You fear the labour movement being isolated politically? We are isolated now. You fear going outside the political “consensus” in a bold campaign? But without a politically campaigning labour movement, the “consensus” will continue to be what the Rupert Murdochs make it. Our job is to change it by campaigning for the policies which the labour movement wants and thinks right.
You fear splitting the Labour Party? Without the split of 1931, in which McDonald, Thomas, Snowden and others opening went over to the Tories, and the Labour Party did very badly in the subsequent general election — without that there would have been no 1945 reforming Labour government! We do not, for all practical political purposes, have a Labour Party now. It has been hijacked, stolen, turned into a de-facto Tory Party Mark Two.
We, brothers and sisters, are the great British labour movement — a proud part of the great international labour movement! We are the people who built the welfare state; imposed quasi-civilised behaviour on the red-in-tooth-and-claw capitalist barbarians; won the civil liberties that for long were the “British” norm.

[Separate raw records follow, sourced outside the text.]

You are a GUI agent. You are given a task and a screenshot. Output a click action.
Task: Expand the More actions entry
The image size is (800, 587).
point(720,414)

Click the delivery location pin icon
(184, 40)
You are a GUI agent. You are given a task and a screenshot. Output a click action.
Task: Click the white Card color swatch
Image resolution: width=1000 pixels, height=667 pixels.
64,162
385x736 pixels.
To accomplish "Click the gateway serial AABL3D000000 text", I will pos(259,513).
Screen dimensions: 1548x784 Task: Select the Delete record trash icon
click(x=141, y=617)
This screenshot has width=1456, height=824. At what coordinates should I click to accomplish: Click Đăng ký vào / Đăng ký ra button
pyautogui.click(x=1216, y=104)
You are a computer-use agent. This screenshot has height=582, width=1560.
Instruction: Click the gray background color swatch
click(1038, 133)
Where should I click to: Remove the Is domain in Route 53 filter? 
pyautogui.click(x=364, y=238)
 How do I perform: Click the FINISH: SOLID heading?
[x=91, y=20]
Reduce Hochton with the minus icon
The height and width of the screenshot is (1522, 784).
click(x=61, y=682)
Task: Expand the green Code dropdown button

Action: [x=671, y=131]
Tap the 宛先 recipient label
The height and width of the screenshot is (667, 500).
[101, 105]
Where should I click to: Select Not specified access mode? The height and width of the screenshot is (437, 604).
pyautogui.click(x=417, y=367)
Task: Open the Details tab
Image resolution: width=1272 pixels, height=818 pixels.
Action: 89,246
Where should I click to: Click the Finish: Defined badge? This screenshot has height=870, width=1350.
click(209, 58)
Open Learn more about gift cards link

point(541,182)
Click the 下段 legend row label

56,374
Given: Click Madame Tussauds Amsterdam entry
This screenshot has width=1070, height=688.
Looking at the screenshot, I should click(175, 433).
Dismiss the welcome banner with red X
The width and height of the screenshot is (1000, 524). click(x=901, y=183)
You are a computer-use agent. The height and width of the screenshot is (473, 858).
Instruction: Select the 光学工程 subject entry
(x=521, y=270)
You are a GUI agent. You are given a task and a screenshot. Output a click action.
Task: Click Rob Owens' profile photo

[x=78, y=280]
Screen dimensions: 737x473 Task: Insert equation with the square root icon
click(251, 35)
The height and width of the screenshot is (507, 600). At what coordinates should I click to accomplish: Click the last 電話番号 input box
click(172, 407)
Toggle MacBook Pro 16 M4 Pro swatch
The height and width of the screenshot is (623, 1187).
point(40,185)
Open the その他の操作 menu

The seven million trade unionists have a tremendous latent strength if only we would use it. We can see off Blair and Brown as we saw off McDonald and Snowden. We can and we will remake British society — next time, maybe, for keeps!
We repeat: things are in flux. The political and social issues are clear, and already in contention. If they are not resolved in our favour, they will be resolved to our disadvantage.
We appeal to you: Act against Blair and Brown. Don’t just talk in private, and occasionally, in public — act! We appeal to rank and file trade unionists: act to urge your unions to seize the time and launch an offensive against the Blair-Brown Tories who have hijacked our movement!